K+R vs. K / Infinite Board With One Corner

Here is a chess problem that people swear is impossible. On an infinite board, with one corner (see the first diagram), checkmate the lone King with King and Rook. The pieces can be placed at random, finite distances from the corner. The task is toughest when the White King is in the corner. The diagrammed position is relatively short, so that you can see how it is done. But it can be done with the Black King way out there. This article would be much longer, then.

I begin: 1 Rd1 Kc2 2 Rd9 (White need not be this efficient) 2...Kc3 (2...Kc1 3 Rd3 is similar, and takes about a move longer) 3 Kb1 Kc4 4 Kc2 Kc5 5 Kd3 Kc6 6 Ke4 Kc7 7 Kf5 Kc8 8 Rg9 Kd8 9 Kg6 Ke8 10 Kh7 Kf8 11 Kh8 [2nd diagram]

This completes the first part of White's task. And that was the part that seemed impossible, at first. To get here, White's King moved almost directly to h8. Black's King, on the other hand, took a longer path, as he was blocked by the Rook. You can probably see how to do this when the Black King is farther from the corner.
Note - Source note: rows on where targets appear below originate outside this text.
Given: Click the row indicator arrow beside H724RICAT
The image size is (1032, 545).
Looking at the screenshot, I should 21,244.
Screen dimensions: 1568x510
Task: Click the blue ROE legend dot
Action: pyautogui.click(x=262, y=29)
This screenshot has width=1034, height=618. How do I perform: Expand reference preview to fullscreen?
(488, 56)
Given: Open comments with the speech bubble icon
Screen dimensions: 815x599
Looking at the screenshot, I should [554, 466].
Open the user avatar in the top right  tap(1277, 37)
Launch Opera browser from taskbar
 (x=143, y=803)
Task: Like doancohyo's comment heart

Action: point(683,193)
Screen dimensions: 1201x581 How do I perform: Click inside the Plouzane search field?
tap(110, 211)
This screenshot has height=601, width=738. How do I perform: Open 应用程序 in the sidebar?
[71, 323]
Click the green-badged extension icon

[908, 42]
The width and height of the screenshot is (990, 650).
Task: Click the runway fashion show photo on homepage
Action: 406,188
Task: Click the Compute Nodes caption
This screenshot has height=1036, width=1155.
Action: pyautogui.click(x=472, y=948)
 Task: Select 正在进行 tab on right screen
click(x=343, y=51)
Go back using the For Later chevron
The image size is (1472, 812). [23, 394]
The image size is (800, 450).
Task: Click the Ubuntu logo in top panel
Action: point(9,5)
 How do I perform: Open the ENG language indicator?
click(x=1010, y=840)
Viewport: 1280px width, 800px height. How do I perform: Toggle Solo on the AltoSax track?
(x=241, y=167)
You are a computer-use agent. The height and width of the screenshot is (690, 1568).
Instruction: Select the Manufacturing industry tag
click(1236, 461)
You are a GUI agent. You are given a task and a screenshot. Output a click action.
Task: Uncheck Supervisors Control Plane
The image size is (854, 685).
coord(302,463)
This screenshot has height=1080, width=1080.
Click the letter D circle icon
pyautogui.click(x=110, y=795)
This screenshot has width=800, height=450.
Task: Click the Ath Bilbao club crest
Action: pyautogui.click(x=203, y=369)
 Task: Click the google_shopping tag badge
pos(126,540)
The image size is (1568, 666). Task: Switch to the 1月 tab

The rest is simple: 11...Ke8 12 Kg7 Ke7 (A little study shows that nothing is much better) 13 Re9+ Kd8 14 Kf8 Kd7 15 Rd9+ Kc8 16 Ke8 Kb8 17 Kd7 Kb7 18 Rb9+ Ka8 19 Kc8 Ka7 20 Rb10 Ka6 21 Kc7 Ka5 22 Kc6 Ka4 23 Kc5 Ka3 24 Kc4 Ka2 25 Kc3 Ka1 26 Kc2 Ka2 27 Ra10++ (Perhaps Black could have lengthened the solution a move or two).

That was fairly short.